**DATASET RECORDS:**
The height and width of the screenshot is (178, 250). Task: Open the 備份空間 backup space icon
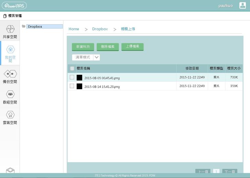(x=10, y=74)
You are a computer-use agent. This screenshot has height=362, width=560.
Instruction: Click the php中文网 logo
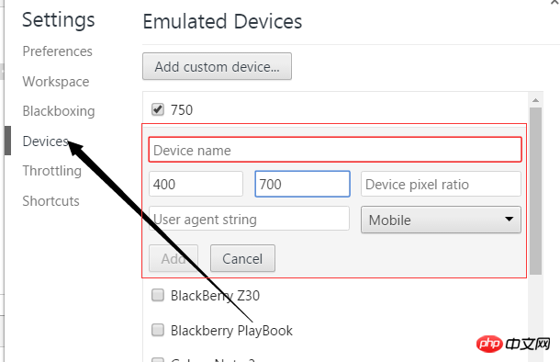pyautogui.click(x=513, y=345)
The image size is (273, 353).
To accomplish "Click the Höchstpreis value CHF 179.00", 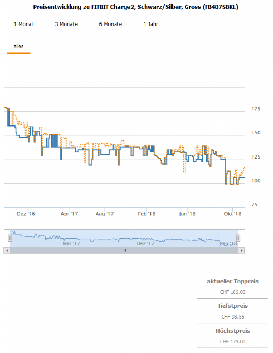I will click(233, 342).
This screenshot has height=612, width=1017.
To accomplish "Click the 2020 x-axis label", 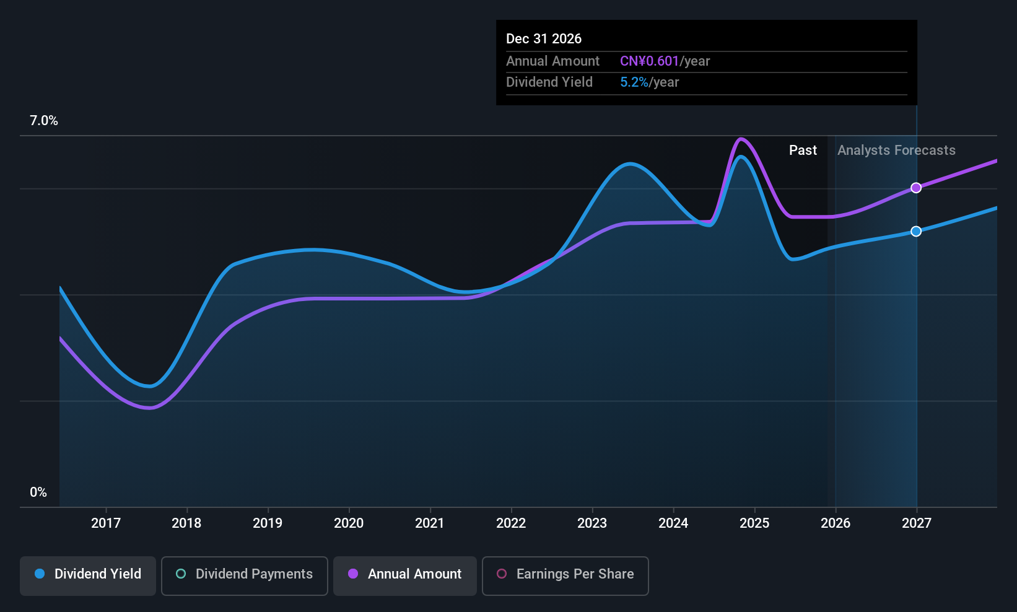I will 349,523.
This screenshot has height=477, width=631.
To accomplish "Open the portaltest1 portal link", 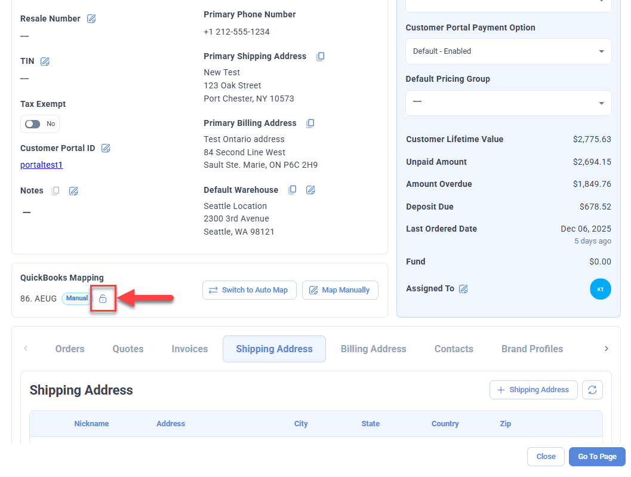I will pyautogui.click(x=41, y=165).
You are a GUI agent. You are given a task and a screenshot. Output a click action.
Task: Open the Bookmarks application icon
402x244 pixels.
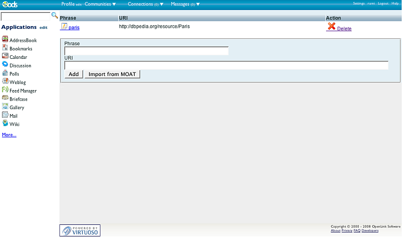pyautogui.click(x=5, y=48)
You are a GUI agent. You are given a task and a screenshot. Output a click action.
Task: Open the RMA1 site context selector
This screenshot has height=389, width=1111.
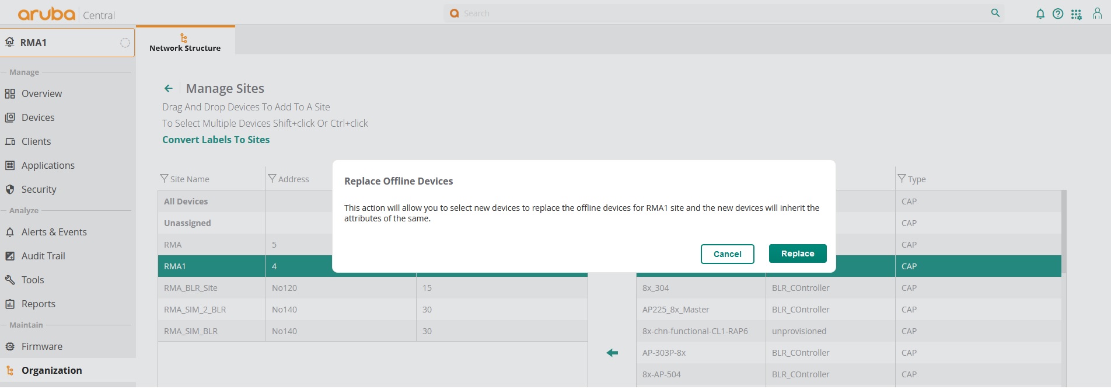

**ACTION ITEM:**
If a line of the data above holds the string "This", count it, then state only the total.

**RESPONSE:**
4